Alternatively, the calculated ORs may have been underestimated due to the grouping together of underweight and normal-weight subjects. Being underweight has been shown to be a risk factor for asthma, with the relationship between asthma risk and BMI having a J-shape such that very low BMI has been reported to be associated with elevated asthma risk (15). By defining “normal” BMI as less than 25, we potentially included underweight individuals with a high incidence of asthma in the “normal” group, which elevates the group's asthma incidence and diminishes the relative odds of asthma due to obesity. Because three of the seven studies included BMI of less than 20 in their “normal” group, we were unable to rigorously exclude underweight individuals in our analysis.
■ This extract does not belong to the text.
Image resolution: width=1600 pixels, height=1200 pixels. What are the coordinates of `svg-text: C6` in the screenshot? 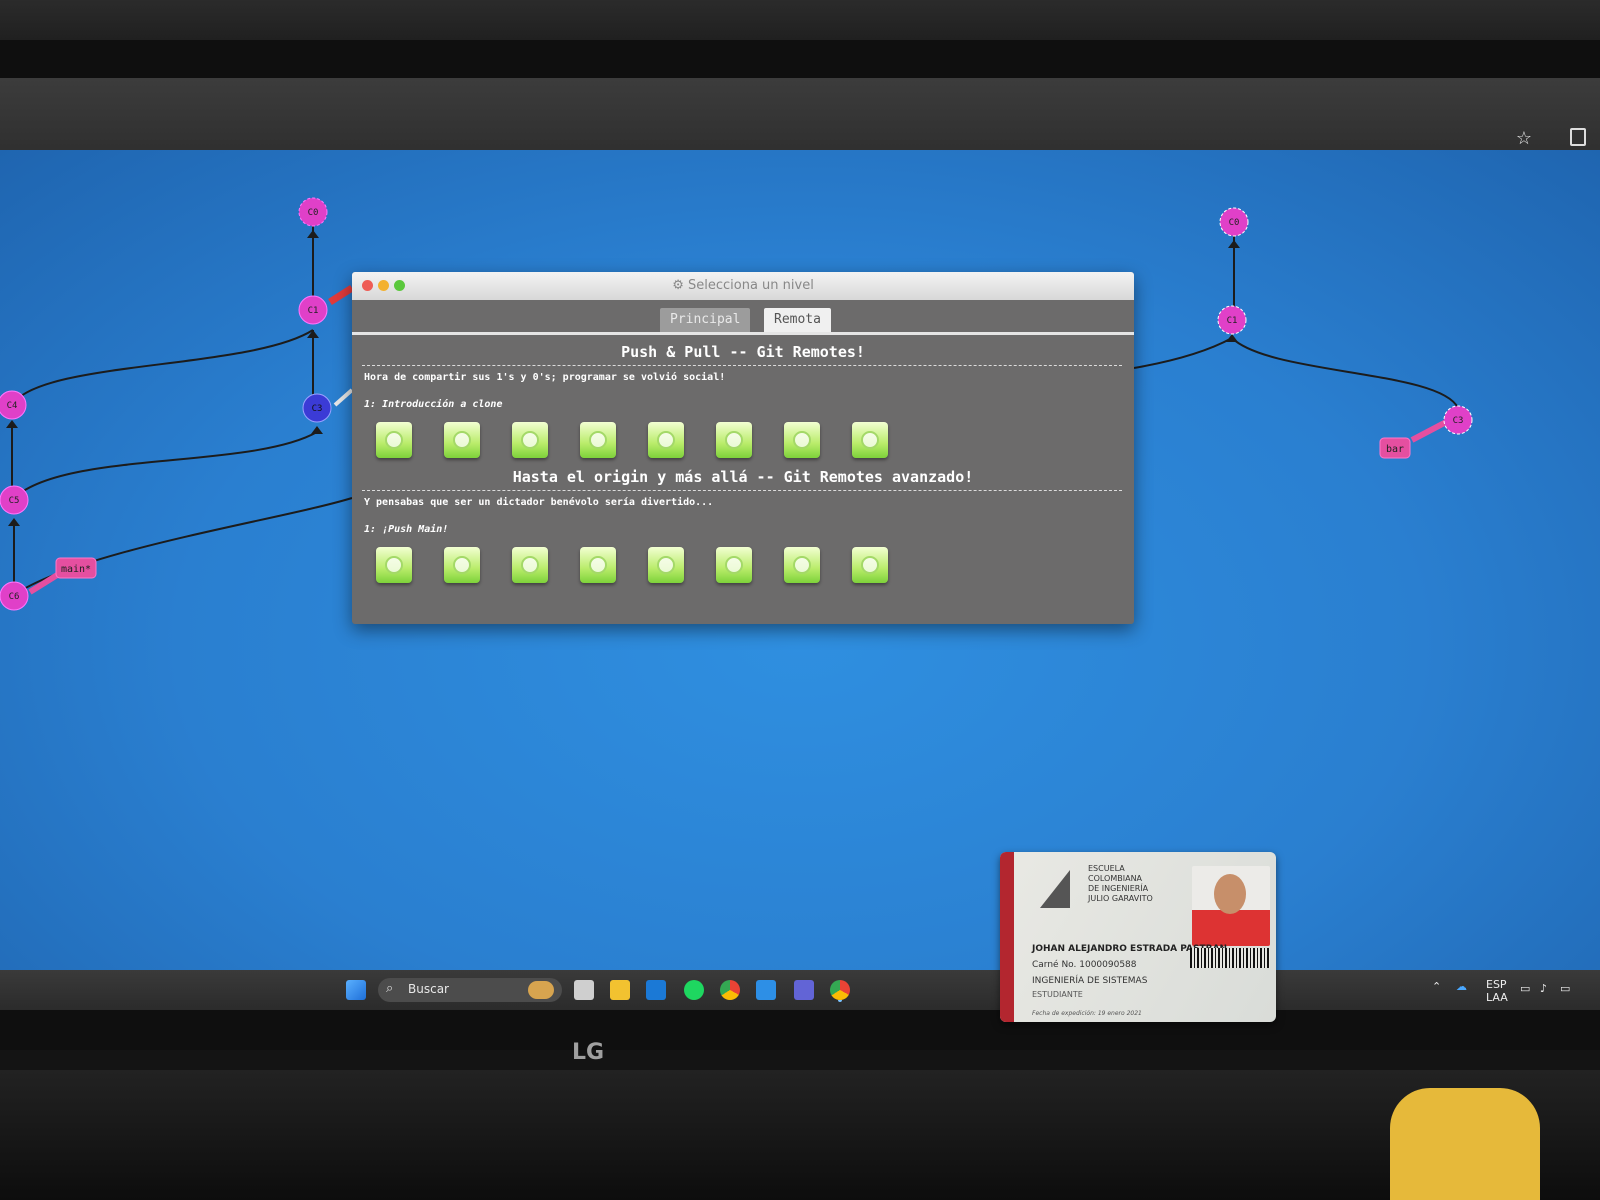 It's located at (14, 597).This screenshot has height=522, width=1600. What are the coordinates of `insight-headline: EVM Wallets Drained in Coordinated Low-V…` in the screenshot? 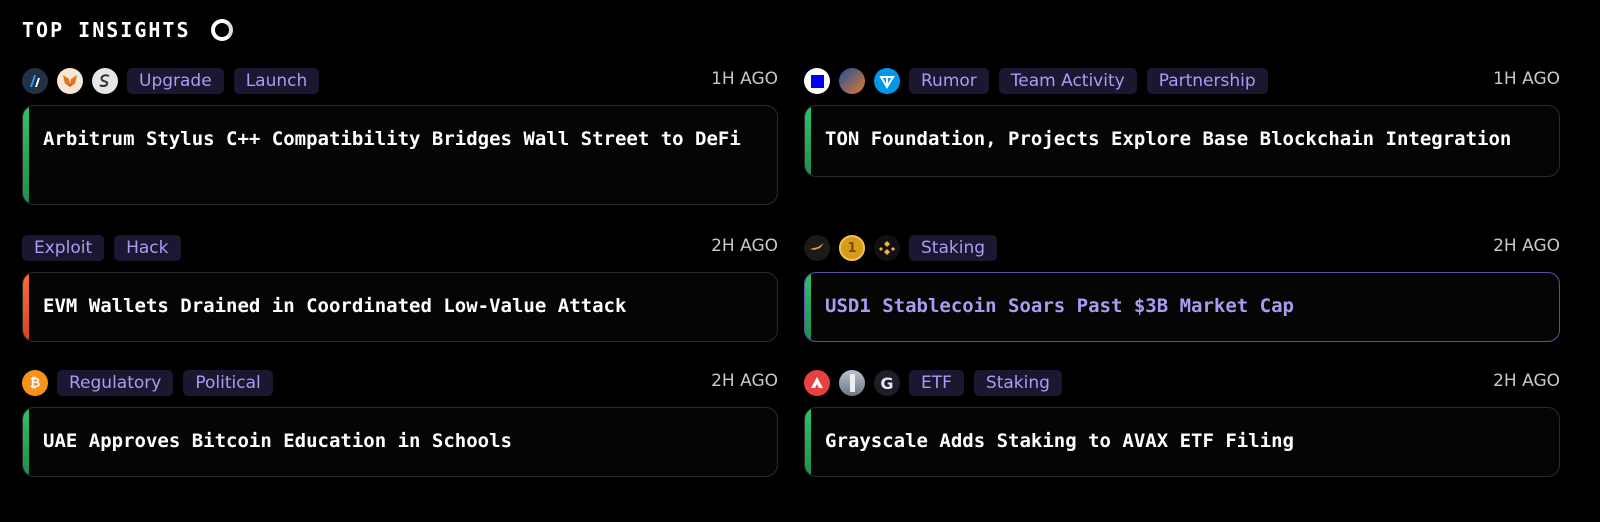 It's located at (335, 306).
Although the effect of obesity on asthma in this study was statistically significant and there was a clear dose–response relationship, the magnitude of the effect was modest, even if one assumes that all newly reported cases of asthma in these studies are asthma and not obesity-associated respiratory symptoms. However, to standardize data for our analysis, we determined the number of new cases of asthma per year; thus, the increased odds are elevated even over a relatively short time frame with regard to duration of overweight and/or obesity in many patients and when multiplied over many years are likely to be clinically significant.
Obesity is a well-established risk factor for diabetes, hypertension, sleep apnea, stroke, cardiovascular disease, arthritis, cancer, and many other diseases (44, 45). Our findings support adding asthma to this list and should provide yet one more piece of information to compel obese individuals to lose weight and to support the aggressive implementation of public health measures to support the attainment of this goal.